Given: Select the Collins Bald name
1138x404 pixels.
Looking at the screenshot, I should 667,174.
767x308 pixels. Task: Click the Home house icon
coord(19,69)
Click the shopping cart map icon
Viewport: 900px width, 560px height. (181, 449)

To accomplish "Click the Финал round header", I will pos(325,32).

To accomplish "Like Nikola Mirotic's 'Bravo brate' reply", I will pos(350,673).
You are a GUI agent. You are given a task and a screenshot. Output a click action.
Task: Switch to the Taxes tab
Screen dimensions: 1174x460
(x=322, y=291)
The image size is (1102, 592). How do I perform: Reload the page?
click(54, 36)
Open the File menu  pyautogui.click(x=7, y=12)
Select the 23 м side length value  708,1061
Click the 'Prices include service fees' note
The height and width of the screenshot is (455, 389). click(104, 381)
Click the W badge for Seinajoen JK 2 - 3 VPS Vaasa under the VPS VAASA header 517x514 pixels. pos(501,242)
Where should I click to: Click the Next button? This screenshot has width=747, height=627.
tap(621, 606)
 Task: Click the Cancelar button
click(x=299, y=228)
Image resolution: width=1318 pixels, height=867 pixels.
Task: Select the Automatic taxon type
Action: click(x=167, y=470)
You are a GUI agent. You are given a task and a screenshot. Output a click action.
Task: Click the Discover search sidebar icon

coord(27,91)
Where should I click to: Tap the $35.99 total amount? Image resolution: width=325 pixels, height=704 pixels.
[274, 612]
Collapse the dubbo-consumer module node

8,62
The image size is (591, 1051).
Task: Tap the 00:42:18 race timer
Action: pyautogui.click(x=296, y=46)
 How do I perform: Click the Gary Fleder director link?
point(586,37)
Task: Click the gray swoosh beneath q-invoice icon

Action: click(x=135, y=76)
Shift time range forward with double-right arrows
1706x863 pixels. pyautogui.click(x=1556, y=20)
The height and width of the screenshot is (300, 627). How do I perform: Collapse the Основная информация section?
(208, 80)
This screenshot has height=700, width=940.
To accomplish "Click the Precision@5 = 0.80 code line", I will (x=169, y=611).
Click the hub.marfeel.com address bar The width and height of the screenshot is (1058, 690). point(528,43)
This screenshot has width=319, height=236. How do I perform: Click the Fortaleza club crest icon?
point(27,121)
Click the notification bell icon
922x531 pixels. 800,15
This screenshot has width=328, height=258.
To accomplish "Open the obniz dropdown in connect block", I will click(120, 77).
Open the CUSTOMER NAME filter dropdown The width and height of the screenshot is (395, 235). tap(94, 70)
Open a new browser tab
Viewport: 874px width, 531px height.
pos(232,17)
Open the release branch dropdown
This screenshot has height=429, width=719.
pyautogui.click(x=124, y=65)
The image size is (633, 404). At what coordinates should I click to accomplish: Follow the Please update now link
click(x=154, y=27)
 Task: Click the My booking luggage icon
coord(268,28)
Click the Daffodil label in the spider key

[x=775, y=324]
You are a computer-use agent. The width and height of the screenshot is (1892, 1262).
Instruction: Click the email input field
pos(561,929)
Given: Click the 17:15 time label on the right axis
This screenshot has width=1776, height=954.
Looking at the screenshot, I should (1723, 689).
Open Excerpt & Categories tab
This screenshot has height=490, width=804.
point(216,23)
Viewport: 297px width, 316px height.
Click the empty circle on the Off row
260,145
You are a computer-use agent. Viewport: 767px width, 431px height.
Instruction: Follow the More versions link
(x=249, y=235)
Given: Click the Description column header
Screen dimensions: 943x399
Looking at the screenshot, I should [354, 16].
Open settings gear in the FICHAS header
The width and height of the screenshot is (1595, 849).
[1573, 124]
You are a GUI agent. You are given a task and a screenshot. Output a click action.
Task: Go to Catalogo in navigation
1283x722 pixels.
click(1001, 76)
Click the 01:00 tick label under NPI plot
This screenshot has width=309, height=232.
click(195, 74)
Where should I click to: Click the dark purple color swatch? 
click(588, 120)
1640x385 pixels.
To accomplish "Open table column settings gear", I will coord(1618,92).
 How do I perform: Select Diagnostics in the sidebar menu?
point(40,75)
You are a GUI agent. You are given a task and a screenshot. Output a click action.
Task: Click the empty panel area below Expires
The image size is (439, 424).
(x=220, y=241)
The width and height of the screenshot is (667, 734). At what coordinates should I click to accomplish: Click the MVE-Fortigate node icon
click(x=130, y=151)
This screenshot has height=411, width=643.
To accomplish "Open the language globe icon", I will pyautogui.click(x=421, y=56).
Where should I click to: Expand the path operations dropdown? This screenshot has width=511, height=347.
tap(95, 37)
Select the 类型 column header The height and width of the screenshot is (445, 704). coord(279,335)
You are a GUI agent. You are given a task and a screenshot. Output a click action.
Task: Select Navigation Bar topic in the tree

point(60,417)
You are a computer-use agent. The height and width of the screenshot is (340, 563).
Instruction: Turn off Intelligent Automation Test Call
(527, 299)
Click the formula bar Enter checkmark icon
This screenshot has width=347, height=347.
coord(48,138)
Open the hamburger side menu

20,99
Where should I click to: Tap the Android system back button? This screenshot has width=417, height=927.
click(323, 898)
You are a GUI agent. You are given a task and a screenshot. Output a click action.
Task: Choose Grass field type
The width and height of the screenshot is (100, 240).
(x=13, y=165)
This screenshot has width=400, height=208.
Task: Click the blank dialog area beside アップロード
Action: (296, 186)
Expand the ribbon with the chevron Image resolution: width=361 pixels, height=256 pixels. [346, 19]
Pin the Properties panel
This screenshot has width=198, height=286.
--
Rewrite all of the records above, replacing "Taxes tab" with "Payments tab" and leaving every other character unchanged.

Given: Select the Collins Bald name
1138x404 pixels.
Looking at the screenshot, I should 667,174.
767x308 pixels. Task: Click the Home house icon
coord(19,69)
Click the shopping cart map icon
Viewport: 900px width, 560px height. (181, 449)

To accomplish "Click the Финал round header", I will pos(325,32).

To accomplish "Like Nikola Mirotic's 'Bravo brate' reply", I will pos(350,673).
You are a GUI agent. You are given a task and a screenshot. Output a click action.
Task: Switch to the Payments tab
Screen dimensions: 1174x460
(x=322, y=291)
The image size is (1102, 592). How do I perform: Reload the page?
click(54, 36)
Open the File menu  pyautogui.click(x=7, y=12)
Select the 23 м side length value  708,1061
Click the 'Prices include service fees' note
The height and width of the screenshot is (455, 389). click(104, 381)
Click the W badge for Seinajoen JK 2 - 3 VPS Vaasa under the VPS VAASA header 517x514 pixels. pos(501,242)
Where should I click to: Click the Next button? This screenshot has width=747, height=627.
tap(621, 606)
 Task: Click the Cancelar button
click(x=299, y=228)
Image resolution: width=1318 pixels, height=867 pixels.
Task: Select the Automatic taxon type
Action: click(x=167, y=470)
You are a GUI agent. You are given a task and a screenshot. Output a click action.
Task: Click the Discover search sidebar icon

coord(27,91)
Where should I click to: Tap the $35.99 total amount? Image resolution: width=325 pixels, height=704 pixels.
[274, 612]
Collapse the dubbo-consumer module node

8,62
The image size is (591, 1051).
Task: Tap the 00:42:18 race timer
Action: pyautogui.click(x=296, y=46)
 How do I perform: Click the Gary Fleder director link?
point(586,37)
Task: Click the gray swoosh beneath q-invoice icon

Action: click(x=135, y=76)
Shift time range forward with double-right arrows
1706x863 pixels. pyautogui.click(x=1556, y=20)
The height and width of the screenshot is (300, 627). How do I perform: Collapse the Основная информация section?
(208, 80)
This screenshot has height=700, width=940.
To accomplish "Click the Precision@5 = 0.80 code line", I will (x=169, y=611).
Click the hub.marfeel.com address bar The width and height of the screenshot is (1058, 690). point(528,43)
This screenshot has width=319, height=236. How do I perform: Click the Fortaleza club crest icon?
point(27,121)
Click the notification bell icon
922x531 pixels. 800,15
This screenshot has width=328, height=258.
To accomplish "Open the obniz dropdown in connect block", I will click(120, 77).
Open the CUSTOMER NAME filter dropdown The width and height of the screenshot is (395, 235). tap(94, 70)
Open a new browser tab
Viewport: 874px width, 531px height.
pos(232,17)
Open the release branch dropdown
This screenshot has height=429, width=719.
pyautogui.click(x=124, y=65)
The image size is (633, 404). At what coordinates should I click to accomplish: Follow the Please update now link
click(x=154, y=27)
 Task: Click the My booking luggage icon
coord(268,28)
Click the Daffodil label in the spider key

[x=775, y=324]
You are a computer-use agent. The width and height of the screenshot is (1892, 1262).
Instruction: Click the email input field
pos(561,929)
Given: Click the 17:15 time label on the right axis
This screenshot has width=1776, height=954.
Looking at the screenshot, I should (1723, 689).
Open Excerpt & Categories tab
This screenshot has height=490, width=804.
point(216,23)
Viewport: 297px width, 316px height.
Click the empty circle on the Off row
260,145
You are a computer-use agent. Viewport: 767px width, 431px height.
Instruction: Follow the More versions link
(x=249, y=235)
Given: Click the Description column header
Screen dimensions: 943x399
Looking at the screenshot, I should [354, 16].
Open settings gear in the FICHAS header
The width and height of the screenshot is (1595, 849).
[1573, 124]
You are a GUI agent. You are given a task and a screenshot. Output a click action.
Task: Go to Catalogo in navigation
1283x722 pixels.
click(1001, 76)
Click the 01:00 tick label under NPI plot
This screenshot has width=309, height=232.
click(195, 74)
Where should I click to: Click the dark purple color swatch? 
click(588, 120)
1640x385 pixels.
To accomplish "Open table column settings gear", I will coord(1618,92).
 How do I perform: Select Diagnostics in the sidebar menu?
point(40,75)
You are a GUI agent. You are given a task and a screenshot. Output a click action.
Task: Click the empty panel area below Expires
The image size is (439, 424).
(x=220, y=241)
The width and height of the screenshot is (667, 734). At what coordinates should I click to accomplish: Click the MVE-Fortigate node icon
click(x=130, y=151)
This screenshot has height=411, width=643.
To accomplish "Open the language globe icon", I will pyautogui.click(x=421, y=56).
Where should I click to: Expand the path operations dropdown? This screenshot has width=511, height=347.
tap(95, 37)
Select the 类型 column header The height and width of the screenshot is (445, 704). coord(279,335)
You are a GUI agent. You are given a task and a screenshot. Output a click action.
Task: Select Navigation Bar topic in the tree

point(60,417)
You are a computer-use agent. The height and width of the screenshot is (340, 563).
Instruction: Turn off Intelligent Automation Test Call
(527, 299)
Click the formula bar Enter checkmark icon
This screenshot has width=347, height=347.
coord(48,138)
Open the hamburger side menu

20,99
Where should I click to: Tap the Android system back button? This screenshot has width=417, height=927.
click(323, 898)
You are a GUI agent. You are given a task and a screenshot. Output a click action.
Task: Choose Grass field type
The width and height of the screenshot is (100, 240).
(x=13, y=165)
This screenshot has width=400, height=208.
Task: Click the blank dialog area beside アップロード
Action: (296, 186)
Expand the ribbon with the chevron Image resolution: width=361 pixels, height=256 pixels. [346, 19]
Pin the Properties panel
This screenshot has width=198, height=286.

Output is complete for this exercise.